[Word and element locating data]

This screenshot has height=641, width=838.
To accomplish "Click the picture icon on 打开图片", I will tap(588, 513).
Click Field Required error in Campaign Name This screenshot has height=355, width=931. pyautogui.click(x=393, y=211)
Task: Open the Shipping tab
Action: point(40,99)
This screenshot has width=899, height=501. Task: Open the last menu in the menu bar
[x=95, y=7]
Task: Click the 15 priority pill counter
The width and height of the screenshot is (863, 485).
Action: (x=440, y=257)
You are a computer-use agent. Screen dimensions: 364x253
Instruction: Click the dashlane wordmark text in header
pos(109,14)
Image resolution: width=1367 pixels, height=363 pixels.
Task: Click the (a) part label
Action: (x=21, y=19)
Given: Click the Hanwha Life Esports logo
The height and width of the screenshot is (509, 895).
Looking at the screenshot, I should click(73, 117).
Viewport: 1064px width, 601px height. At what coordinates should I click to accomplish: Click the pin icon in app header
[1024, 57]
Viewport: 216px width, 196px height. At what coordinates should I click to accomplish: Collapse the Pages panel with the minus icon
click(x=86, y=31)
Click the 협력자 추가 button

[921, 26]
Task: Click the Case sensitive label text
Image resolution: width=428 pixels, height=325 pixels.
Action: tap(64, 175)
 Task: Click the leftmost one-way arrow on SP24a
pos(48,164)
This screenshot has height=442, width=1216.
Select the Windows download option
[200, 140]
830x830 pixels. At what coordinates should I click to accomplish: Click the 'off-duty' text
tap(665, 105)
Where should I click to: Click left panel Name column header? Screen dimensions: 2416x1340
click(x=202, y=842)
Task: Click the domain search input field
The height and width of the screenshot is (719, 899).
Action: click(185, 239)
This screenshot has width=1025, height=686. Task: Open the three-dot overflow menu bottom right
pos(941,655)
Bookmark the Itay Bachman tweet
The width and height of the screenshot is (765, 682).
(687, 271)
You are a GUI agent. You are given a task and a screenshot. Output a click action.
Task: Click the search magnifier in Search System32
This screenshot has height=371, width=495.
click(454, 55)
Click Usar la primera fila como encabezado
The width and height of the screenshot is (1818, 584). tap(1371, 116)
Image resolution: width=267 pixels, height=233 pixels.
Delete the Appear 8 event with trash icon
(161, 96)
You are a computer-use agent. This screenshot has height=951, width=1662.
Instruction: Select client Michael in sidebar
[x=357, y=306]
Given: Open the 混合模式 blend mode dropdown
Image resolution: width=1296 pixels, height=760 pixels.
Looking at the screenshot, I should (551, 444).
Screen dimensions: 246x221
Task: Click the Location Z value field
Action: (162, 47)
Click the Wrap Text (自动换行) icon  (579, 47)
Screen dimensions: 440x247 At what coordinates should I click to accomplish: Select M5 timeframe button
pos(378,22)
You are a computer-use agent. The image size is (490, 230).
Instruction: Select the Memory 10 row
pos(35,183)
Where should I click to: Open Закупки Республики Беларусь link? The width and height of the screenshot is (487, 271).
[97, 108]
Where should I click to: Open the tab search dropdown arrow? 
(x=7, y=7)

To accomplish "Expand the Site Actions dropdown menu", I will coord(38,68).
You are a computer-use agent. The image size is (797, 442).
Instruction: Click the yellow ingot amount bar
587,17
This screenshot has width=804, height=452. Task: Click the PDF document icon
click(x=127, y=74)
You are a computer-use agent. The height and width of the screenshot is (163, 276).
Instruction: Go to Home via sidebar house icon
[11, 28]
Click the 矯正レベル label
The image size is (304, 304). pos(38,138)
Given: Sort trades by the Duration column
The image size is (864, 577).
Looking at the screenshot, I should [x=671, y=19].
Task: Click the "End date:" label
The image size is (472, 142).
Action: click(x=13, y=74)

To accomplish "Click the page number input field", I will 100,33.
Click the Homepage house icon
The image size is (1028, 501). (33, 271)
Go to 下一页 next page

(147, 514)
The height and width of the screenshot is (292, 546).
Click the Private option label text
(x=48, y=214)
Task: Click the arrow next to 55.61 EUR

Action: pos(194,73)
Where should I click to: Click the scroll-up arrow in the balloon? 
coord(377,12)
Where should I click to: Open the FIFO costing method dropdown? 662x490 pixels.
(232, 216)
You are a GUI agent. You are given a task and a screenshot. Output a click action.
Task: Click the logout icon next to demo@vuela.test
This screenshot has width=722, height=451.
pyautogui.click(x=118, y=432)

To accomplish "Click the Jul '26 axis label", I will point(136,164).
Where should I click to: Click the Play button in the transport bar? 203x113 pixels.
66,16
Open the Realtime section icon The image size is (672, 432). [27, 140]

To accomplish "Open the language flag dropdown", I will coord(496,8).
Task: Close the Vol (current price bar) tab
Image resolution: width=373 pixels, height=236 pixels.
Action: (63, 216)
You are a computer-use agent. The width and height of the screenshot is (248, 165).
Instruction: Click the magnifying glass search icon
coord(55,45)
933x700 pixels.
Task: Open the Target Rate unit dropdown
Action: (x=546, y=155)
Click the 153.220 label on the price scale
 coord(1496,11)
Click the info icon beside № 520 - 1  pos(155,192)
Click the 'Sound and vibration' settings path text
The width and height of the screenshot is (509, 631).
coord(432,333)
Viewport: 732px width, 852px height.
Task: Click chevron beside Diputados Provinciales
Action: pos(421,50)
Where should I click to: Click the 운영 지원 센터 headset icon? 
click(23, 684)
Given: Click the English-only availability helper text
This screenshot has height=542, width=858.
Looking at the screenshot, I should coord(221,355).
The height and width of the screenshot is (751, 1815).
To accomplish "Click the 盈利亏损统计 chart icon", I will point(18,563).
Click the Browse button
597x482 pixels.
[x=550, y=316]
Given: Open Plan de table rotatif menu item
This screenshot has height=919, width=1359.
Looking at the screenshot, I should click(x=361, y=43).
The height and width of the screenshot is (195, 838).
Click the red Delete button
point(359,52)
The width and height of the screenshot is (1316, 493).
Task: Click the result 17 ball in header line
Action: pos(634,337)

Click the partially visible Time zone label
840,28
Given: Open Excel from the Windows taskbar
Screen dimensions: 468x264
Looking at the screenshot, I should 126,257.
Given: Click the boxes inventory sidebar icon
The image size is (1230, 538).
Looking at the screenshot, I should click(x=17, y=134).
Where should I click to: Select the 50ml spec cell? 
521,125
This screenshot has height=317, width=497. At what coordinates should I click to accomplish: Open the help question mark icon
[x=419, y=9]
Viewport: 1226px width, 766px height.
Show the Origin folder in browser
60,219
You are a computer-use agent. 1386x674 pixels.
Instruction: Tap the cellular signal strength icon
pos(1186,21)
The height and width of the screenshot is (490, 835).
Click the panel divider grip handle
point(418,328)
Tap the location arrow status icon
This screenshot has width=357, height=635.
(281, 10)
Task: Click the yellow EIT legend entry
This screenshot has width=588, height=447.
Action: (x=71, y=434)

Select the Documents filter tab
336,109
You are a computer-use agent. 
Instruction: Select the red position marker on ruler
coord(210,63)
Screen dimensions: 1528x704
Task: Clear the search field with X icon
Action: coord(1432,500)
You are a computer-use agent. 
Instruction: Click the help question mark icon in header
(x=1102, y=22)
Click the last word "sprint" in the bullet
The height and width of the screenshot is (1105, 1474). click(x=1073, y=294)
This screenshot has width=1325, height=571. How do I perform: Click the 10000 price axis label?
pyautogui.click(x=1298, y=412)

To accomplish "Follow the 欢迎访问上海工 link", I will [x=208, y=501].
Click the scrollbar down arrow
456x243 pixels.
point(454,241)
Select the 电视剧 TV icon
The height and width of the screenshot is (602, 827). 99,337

### Given exercise
Rewrite all of the lines above, replacing every instance of "computer-use agent" with "screen-control agent" and leaving everything else unchanged.

### Reply
This screenshot has height=641, width=838.
To accomplish "Click the picture icon on 打开图片", I will tap(588, 513).
Click Field Required error in Campaign Name This screenshot has height=355, width=931. pyautogui.click(x=393, y=211)
Task: Open the Shipping tab
Action: point(40,99)
This screenshot has width=899, height=501. Task: Open the last menu in the menu bar
[x=95, y=7]
Task: Click the 15 priority pill counter
The width and height of the screenshot is (863, 485).
Action: (x=440, y=257)
You are a screen-control agent. Screen dimensions: 364x253
Instruction: Click the dashlane wordmark text in header
pos(109,14)
Image resolution: width=1367 pixels, height=363 pixels.
Task: Click the (a) part label
Action: (x=21, y=19)
Given: Click the Hanwha Life Esports logo
The height and width of the screenshot is (509, 895).
Looking at the screenshot, I should click(73, 117).
Viewport: 1064px width, 601px height. At what coordinates should I click to accomplish: Click the pin icon in app header
[1024, 57]
Viewport: 216px width, 196px height. At what coordinates should I click to accomplish: Collapse the Pages panel with the minus icon
click(x=86, y=31)
Click the 협력자 추가 button

[921, 26]
Task: Click the Case sensitive label text
Image resolution: width=428 pixels, height=325 pixels.
Action: tap(64, 175)
 Task: Click the leftmost one-way arrow on SP24a
pos(48,164)
This screenshot has height=442, width=1216.
Select the Windows download option
[200, 140]
830x830 pixels. At what coordinates should I click to accomplish: Click the 'off-duty' text
tap(665, 105)
Where should I click to: Click left panel Name column header? Screen dimensions: 2416x1340
click(x=202, y=842)
Task: Click the domain search input field
The height and width of the screenshot is (719, 899).
Action: click(185, 239)
This screenshot has width=1025, height=686. Task: Open the three-dot overflow menu bottom right
pos(941,655)
Bookmark the Itay Bachman tweet
The width and height of the screenshot is (765, 682).
(687, 271)
You are a GUI agent. You are given a task and a screenshot. Output a click action.
Task: Click the search magnifier in Search System32
This screenshot has height=371, width=495.
click(454, 55)
Click Usar la primera fila como encabezado
The width and height of the screenshot is (1818, 584). tap(1371, 116)
Image resolution: width=267 pixels, height=233 pixels.
Delete the Appear 8 event with trash icon
(161, 96)
You are a screen-control agent. This screenshot has height=951, width=1662.
Instruction: Select client Michael in sidebar
[x=357, y=306]
Given: Open the 混合模式 blend mode dropdown
Image resolution: width=1296 pixels, height=760 pixels.
Looking at the screenshot, I should (551, 444).
Screen dimensions: 246x221
Task: Click the Location Z value field
Action: (162, 47)
Click the Wrap Text (自动换行) icon  (579, 47)
Screen dimensions: 440x247 At what coordinates should I click to accomplish: Select M5 timeframe button
pos(378,22)
You are a screen-control agent. The image size is (490, 230).
Instruction: Select the Memory 10 row
pos(35,183)
Where should I click to: Open Закупки Республики Беларусь link? The width and height of the screenshot is (487, 271).
[97, 108]
Where should I click to: Open the tab search dropdown arrow? 
(x=7, y=7)

To accomplish "Expand the Site Actions dropdown menu", I will coord(38,68).
You are a screen-control agent. The image size is (797, 442).
Instruction: Click the yellow ingot amount bar
587,17
This screenshot has width=804, height=452. Task: Click the PDF document icon
click(x=127, y=74)
You are a screen-control agent. The height and width of the screenshot is (163, 276).
Instruction: Go to Home via sidebar house icon
[11, 28]
Click the 矯正レベル label
The image size is (304, 304). pos(38,138)
Given: Sort trades by the Duration column
The image size is (864, 577).
Looking at the screenshot, I should [x=671, y=19].
Task: Click the "End date:" label
The image size is (472, 142).
Action: click(x=13, y=74)

To accomplish "Click the page number input field", I will 100,33.
Click the Homepage house icon
The image size is (1028, 501). (33, 271)
Go to 下一页 next page

(147, 514)
The height and width of the screenshot is (292, 546).
Click the Private option label text
(x=48, y=214)
Task: Click the arrow next to 55.61 EUR

Action: pos(194,73)
Where should I click to: Click the scroll-up arrow in the balloon? 
coord(377,12)
Where should I click to: Open the FIFO costing method dropdown? 662x490 pixels.
(232, 216)
You are a GUI agent. You are given a task and a screenshot. Output a click action.
Task: Click the logout icon next to demo@vuela.test
This screenshot has width=722, height=451.
pyautogui.click(x=118, y=432)

To accomplish "Click the Jul '26 axis label", I will point(136,164).
Where should I click to: Click the Play button in the transport bar? 203x113 pixels.
66,16
Open the Realtime section icon The image size is (672, 432). [27, 140]

To accomplish "Open the language flag dropdown", I will coord(496,8).
Task: Close the Vol (current price bar) tab
Image resolution: width=373 pixels, height=236 pixels.
Action: (63, 216)
You are a screen-control agent. The width and height of the screenshot is (248, 165).
Instruction: Click the magnifying glass search icon
coord(55,45)
933x700 pixels.
Task: Open the Target Rate unit dropdown
Action: (x=546, y=155)
Click the 153.220 label on the price scale
 coord(1496,11)
Click the info icon beside № 520 - 1  pos(155,192)
Click the 'Sound and vibration' settings path text
The width and height of the screenshot is (509, 631).
coord(432,333)
Viewport: 732px width, 852px height.
Task: Click chevron beside Diputados Provinciales
Action: pos(421,50)
Where should I click to: Click the 운영 지원 센터 headset icon? 
click(23, 684)
Given: Click the English-only availability helper text
This screenshot has height=542, width=858.
Looking at the screenshot, I should coord(221,355).
The height and width of the screenshot is (751, 1815).
To accomplish "Click the 盈利亏损统计 chart icon", I will point(18,563).
Click the Browse button
597x482 pixels.
[x=550, y=316]
Given: Open Plan de table rotatif menu item
This screenshot has height=919, width=1359.
Looking at the screenshot, I should click(x=361, y=43).
The height and width of the screenshot is (195, 838).
Click the red Delete button
point(359,52)
The width and height of the screenshot is (1316, 493).
Task: Click the result 17 ball in header line
Action: pos(634,337)

Click the partially visible Time zone label
840,28
Given: Open Excel from the Windows taskbar
Screen dimensions: 468x264
Looking at the screenshot, I should 126,257.
Given: Click the boxes inventory sidebar icon
The image size is (1230, 538).
Looking at the screenshot, I should click(x=17, y=134).
Where should I click to: Select the 50ml spec cell? 
521,125
This screenshot has height=317, width=497. At what coordinates should I click to accomplish: Open the help question mark icon
[x=419, y=9]
Viewport: 1226px width, 766px height.
Show the Origin folder in browser
60,219
You are a screen-control agent. 1386x674 pixels.
Instruction: Tap the cellular signal strength icon
pos(1186,21)
The height and width of the screenshot is (490, 835).
Click the panel divider grip handle
point(418,328)
Tap the location arrow status icon
This screenshot has width=357, height=635.
(281, 10)
Task: Click the yellow EIT legend entry
This screenshot has width=588, height=447.
Action: (x=71, y=434)

Select the Documents filter tab
336,109
You are a screen-control agent. 
Instruction: Select the red position marker on ruler
coord(210,63)
Screen dimensions: 1528x704
Task: Clear the search field with X icon
Action: coord(1432,500)
You are a screen-control agent. 
Instruction: Click the help question mark icon in header
(x=1102, y=22)
Click the last word "sprint" in the bullet
The height and width of the screenshot is (1105, 1474). click(x=1073, y=294)
This screenshot has width=1325, height=571. How do I perform: Click the 10000 price axis label?
pyautogui.click(x=1298, y=412)

To accomplish "Follow the 欢迎访问上海工 link", I will [x=208, y=501].
Click the scrollbar down arrow
456x243 pixels.
point(454,241)
Select the 电视剧 TV icon
The height and width of the screenshot is (602, 827). 99,337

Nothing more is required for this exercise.